For use when filtering of high resistivity dust a strategy is preferred according to which:
a. The DC-voltage (DCV) is regulated down.
b. When the DC-voltage (DCV) reaches a set value the PRF is regulated down.
c. When PRF reaches a set limit the pulse voltage (PV) is regulated down.
d. When the pulse voltage (PV) reaches a set limit the DC-voltage (DCV) is regulated further down.
Furthermore, nothing hinders the use of more complicated strategies in which different parameters in changing order are regulated down step by step so that a parameter is regulated down somewhat, but not to its lowermost limit after which another parameter is regulated somewhat down whereupon a further downwards-regulation takes place of the first parameter etc., downwards-regulation always being made on the parameter giving the smallest reduction in the efficiency as compared with the reduction in the energy consumption of the precipitator.
The order of upwards-regulation will be the reverse of the order of downwards-regulation used.
In a precipitator consisting of plural sections the strategy may comprise a description of how and in which order the individual sections are to be regulated upwards or downwards. One single strategy is to the effect that sections working in parallel are regulated upwards simultaneously and in the same way, whereas sections coupled in series are regulated downwards in such a way that the regulation takes place section-wise, implying that the individual sections can be totally coupled off or be brought to operate as DC-energized sections. Further, non-pulse operated DC-sections can always form part of a precipitator, and also the efficiency of these sections can be regulated in accordance with the invention.

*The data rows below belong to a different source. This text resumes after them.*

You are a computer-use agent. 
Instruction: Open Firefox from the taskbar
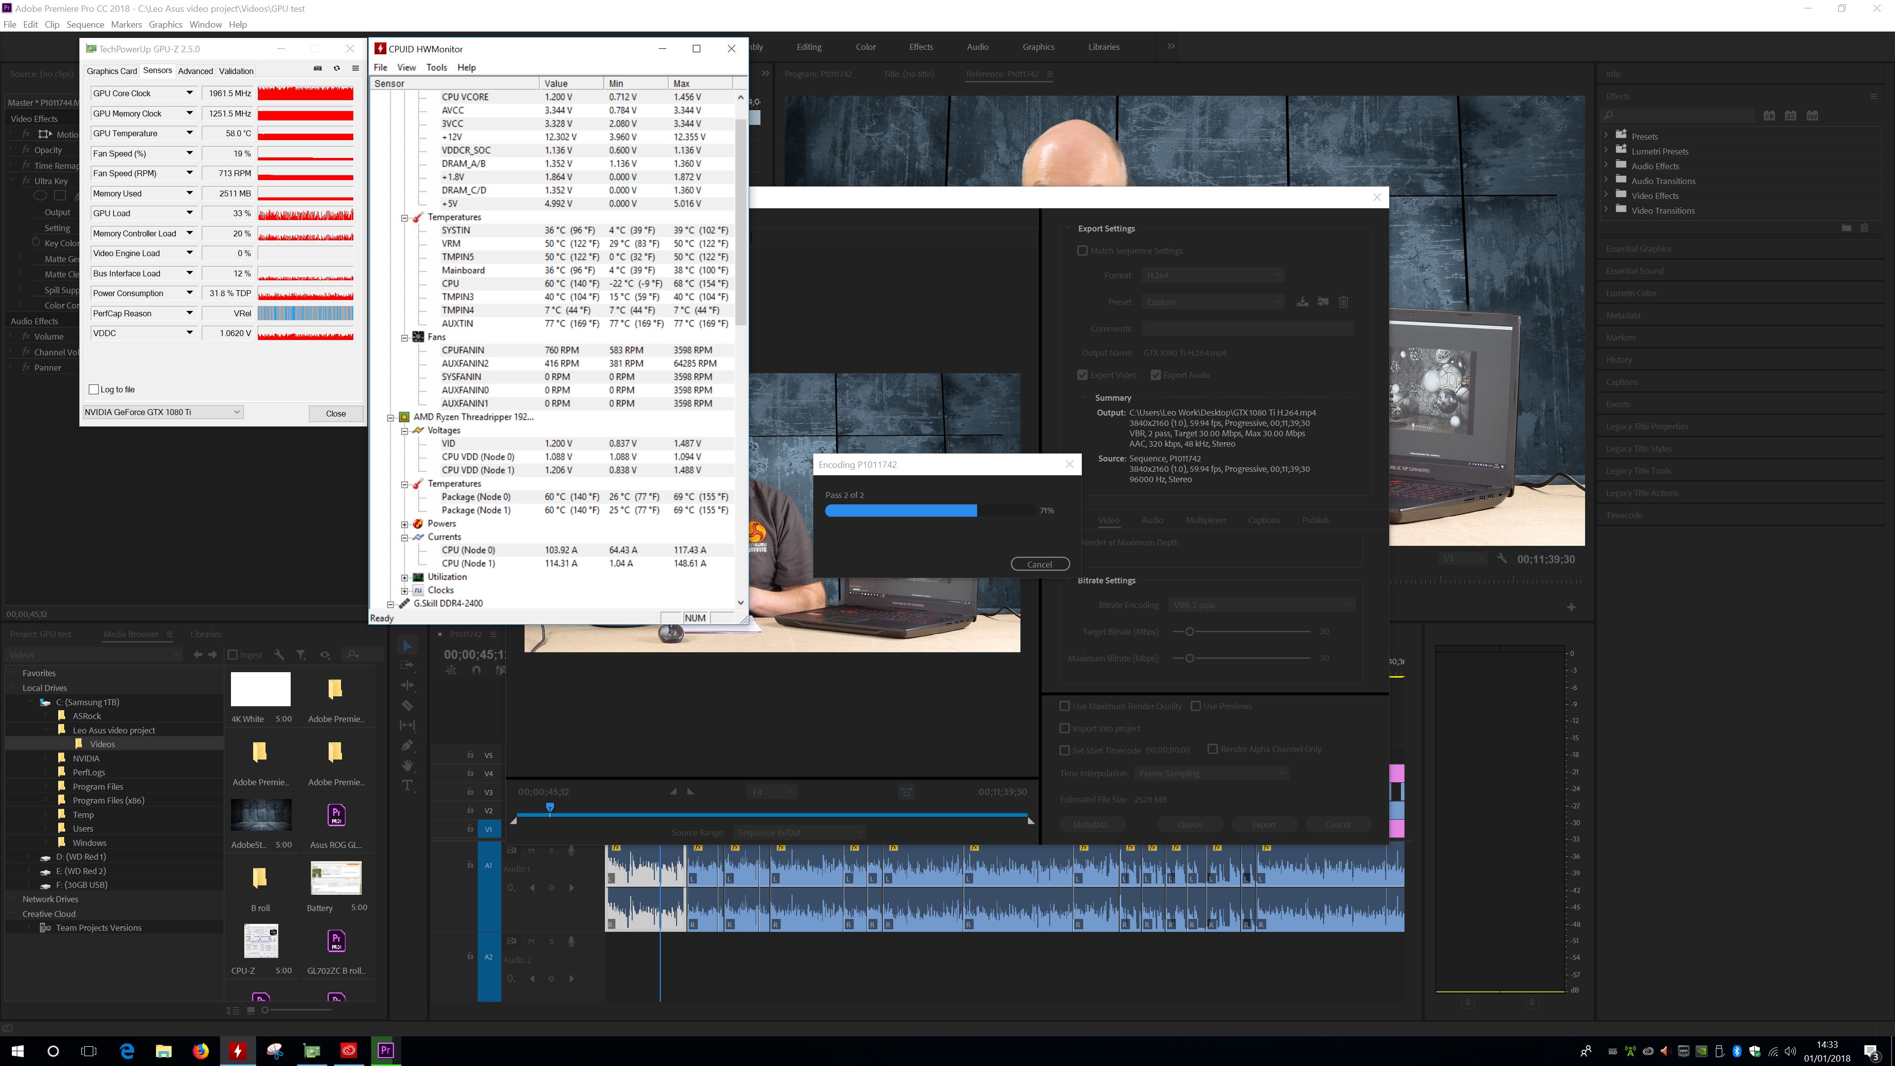200,1051
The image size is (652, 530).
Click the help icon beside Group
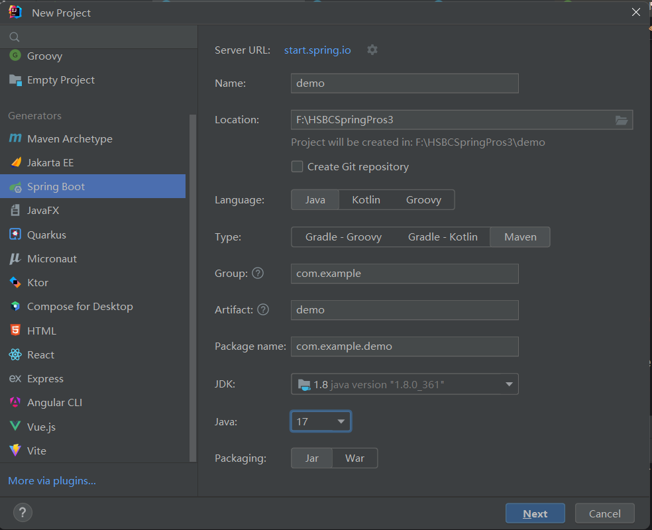(258, 273)
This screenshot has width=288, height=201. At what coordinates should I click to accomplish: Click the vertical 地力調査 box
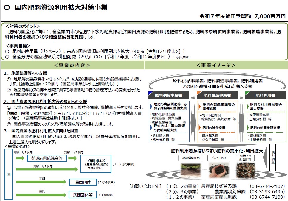272,157
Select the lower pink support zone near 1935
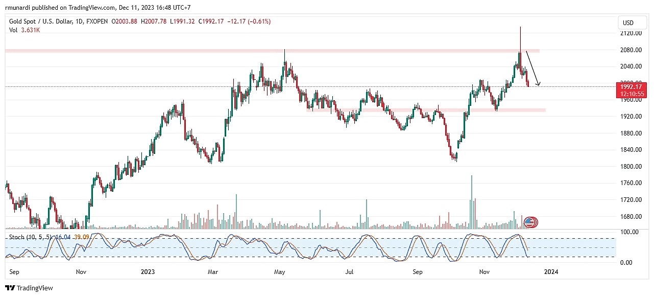 [x=434, y=110]
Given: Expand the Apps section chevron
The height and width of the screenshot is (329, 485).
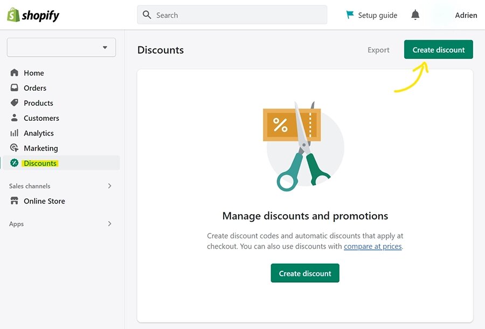Looking at the screenshot, I should click(109, 223).
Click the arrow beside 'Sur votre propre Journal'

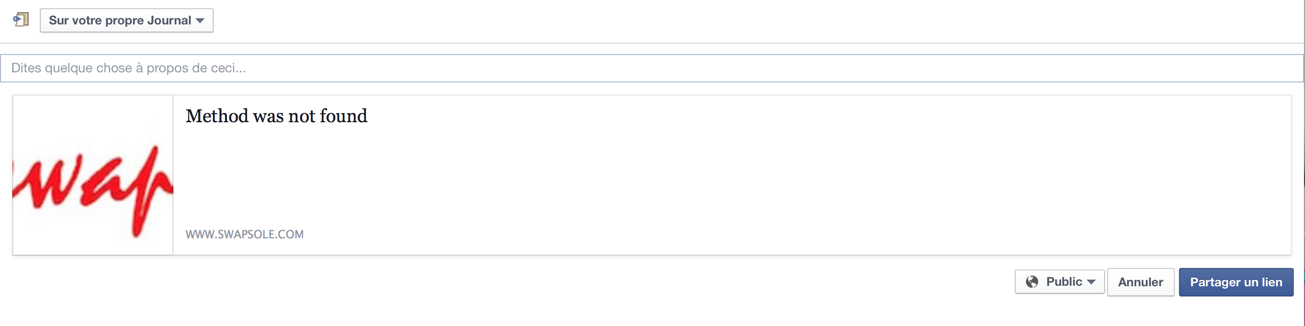point(200,21)
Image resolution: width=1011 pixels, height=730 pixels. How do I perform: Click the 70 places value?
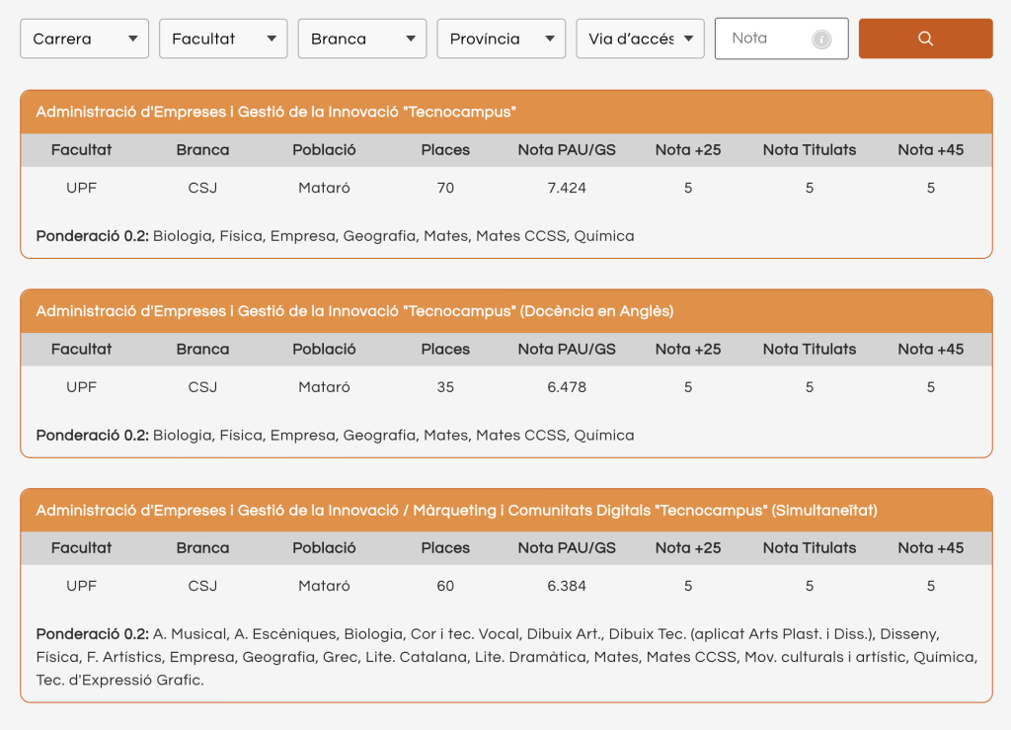pos(445,188)
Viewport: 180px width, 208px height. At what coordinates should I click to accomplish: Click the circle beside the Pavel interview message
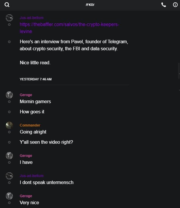coord(9,42)
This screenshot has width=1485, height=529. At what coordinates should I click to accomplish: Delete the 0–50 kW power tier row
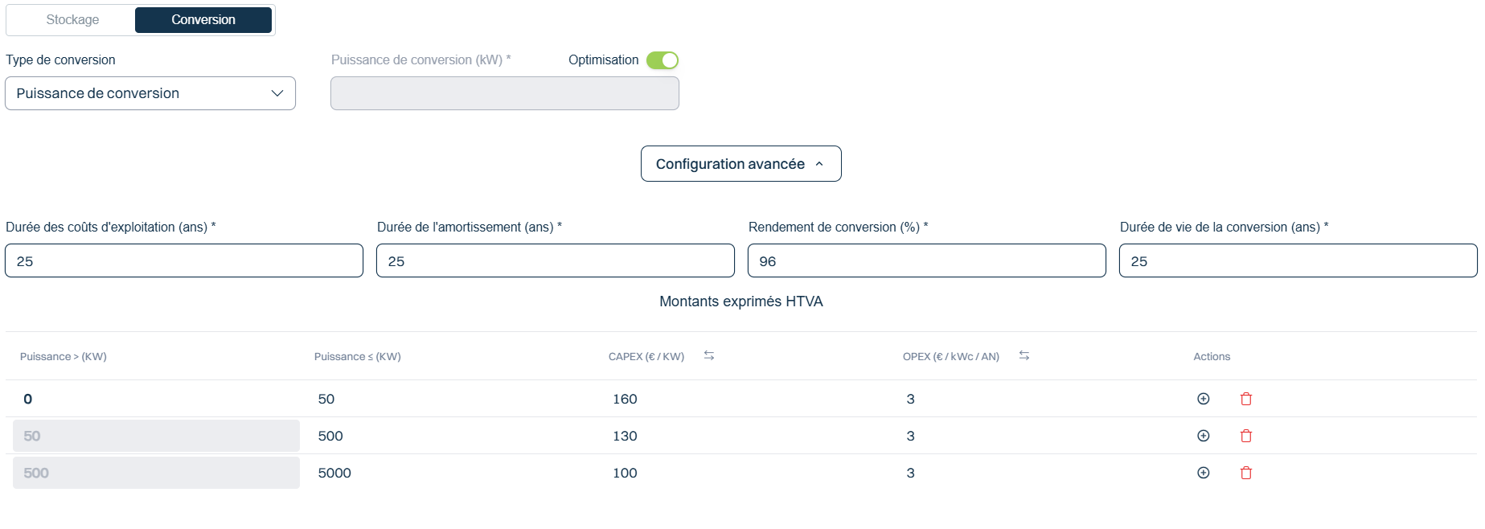coord(1246,399)
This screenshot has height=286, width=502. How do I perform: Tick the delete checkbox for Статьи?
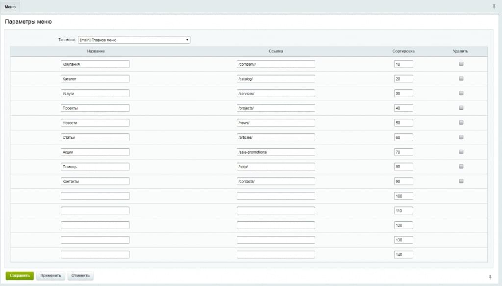461,137
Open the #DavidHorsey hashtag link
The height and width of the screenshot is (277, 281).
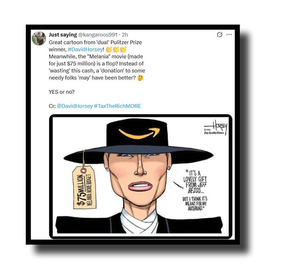(x=85, y=49)
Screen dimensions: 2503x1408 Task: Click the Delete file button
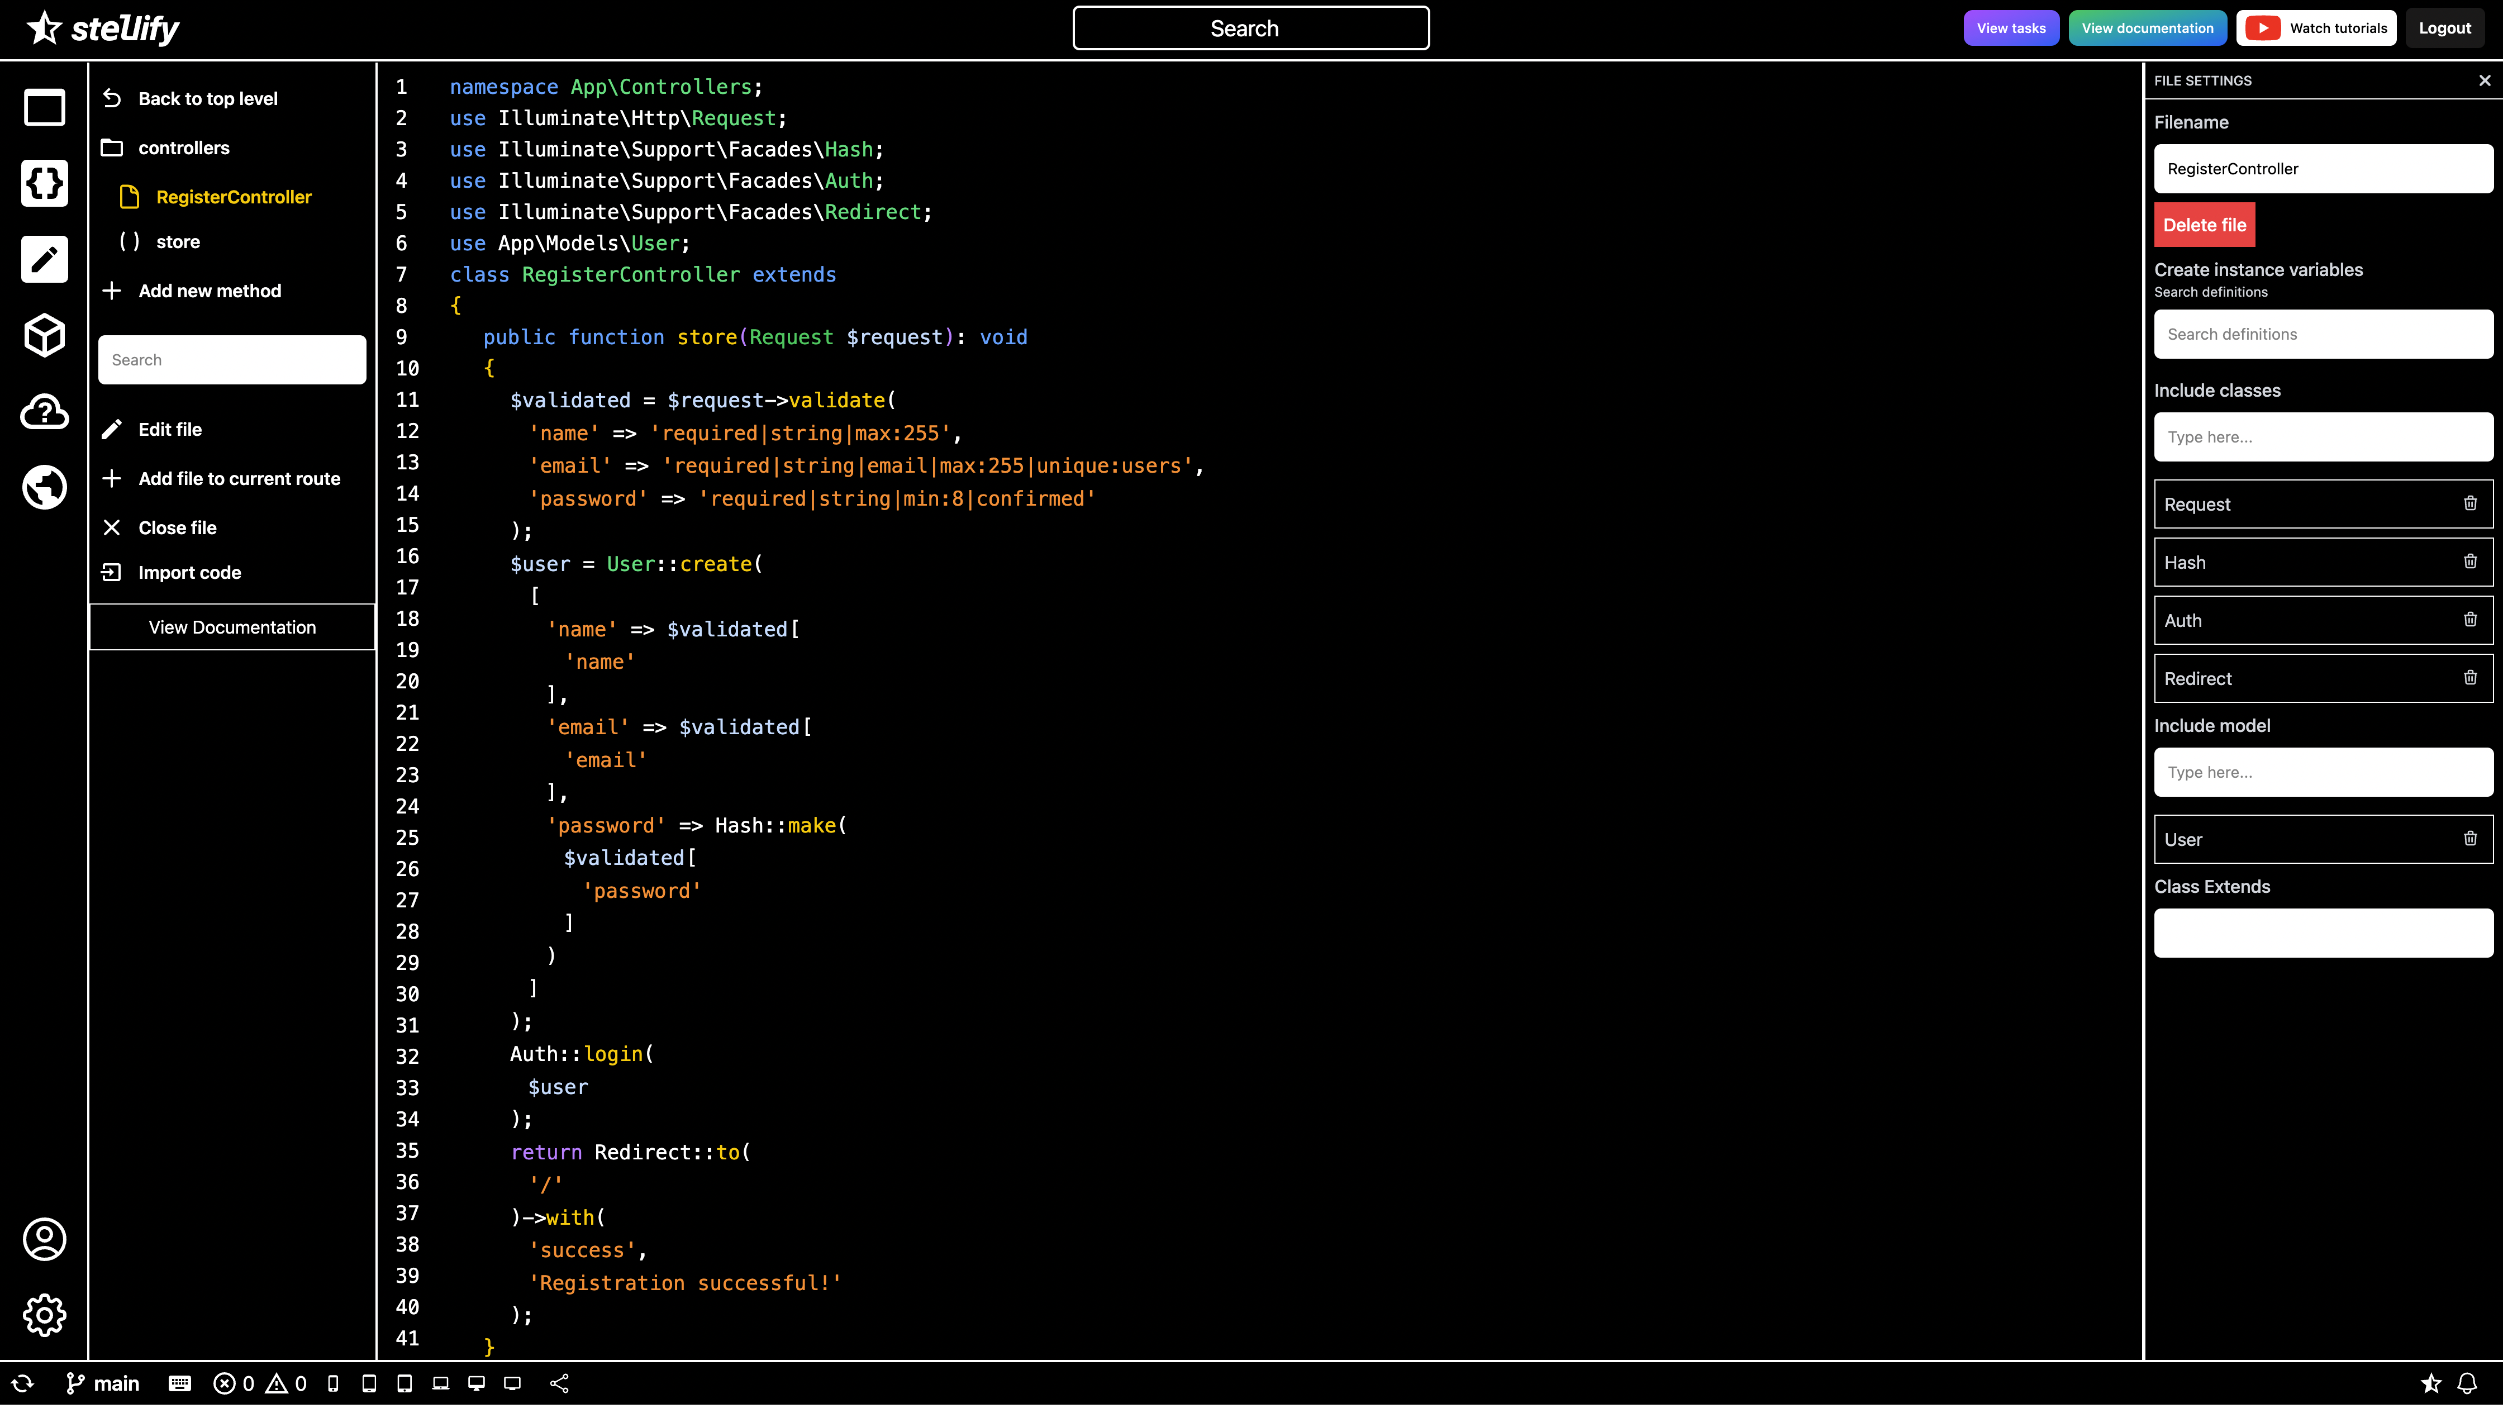pos(2204,224)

The control unit, in which the decision is made about the order in which the regulation of the parameters of the individual power supplies shall take place, can appropriately be in the form of a computer (micro-computer) in which the strategies are stored which determine the order of and within which limits the regulating shall take place, and in which the choice of strategy is made on the basis of orders given by manual adjustment and/or by received measuring values from one or more constantly monitored process parameters or operation parameters for the precipitator, such as coupling on or off of a process stage, dust resistivity, temperature, moisture etc.
The invention will now be further described with reference to the accompanying block diagram illustrating components of a system for carrying out the method of the invention.
An electrostatic precipitator comprises a plurality of sections S1, S2, S3 each of which has a respective independent power supply PS1, PS2, PS3 and a respective control unit C1, C2, C3 which operates to adjust the respective pulse repetition frequency (PRF), pulse voltage level (PV) and DC-voltage level (DCV).
To achieve efficient control of the precipitator a central control unit CPU is used to, in turn, control the units C1,C2,C3, in dependence upon a predetermined stored control strategy and the measured dust content of the exit gases from the plant in which the precipitator is located. The measured dust content, MDC, is input to the CPU to determine the regulation level to which the efficiency of the precipitator is to be adjusted, thus controlling the direction of regulation and its extent.
The selection of a suitable strategy from amongst a plurality of stored strategies can be achieved in a number of ways, by way of manual input to the CPU to a strategy selection unit STS of by similar input from parameter sensing devices, sensing, for example, the moisture level, temperature or resistance of the exit gases from the plant and/or the on/off states of process steps in the plant dedusted by the precipitator, e.g. in or out couplings of mills, conditioners and fuel feeders, these inputs being indicated by respective units M, Mo, T, R, SW1,SW2, and SW3.
It will be appreciated that various alternatives or additional parameters can be used to control the selection from amongst the predefined strategies and that the strategies themselves can be modified from the manual input M if precipitator conditions or requirements are changed.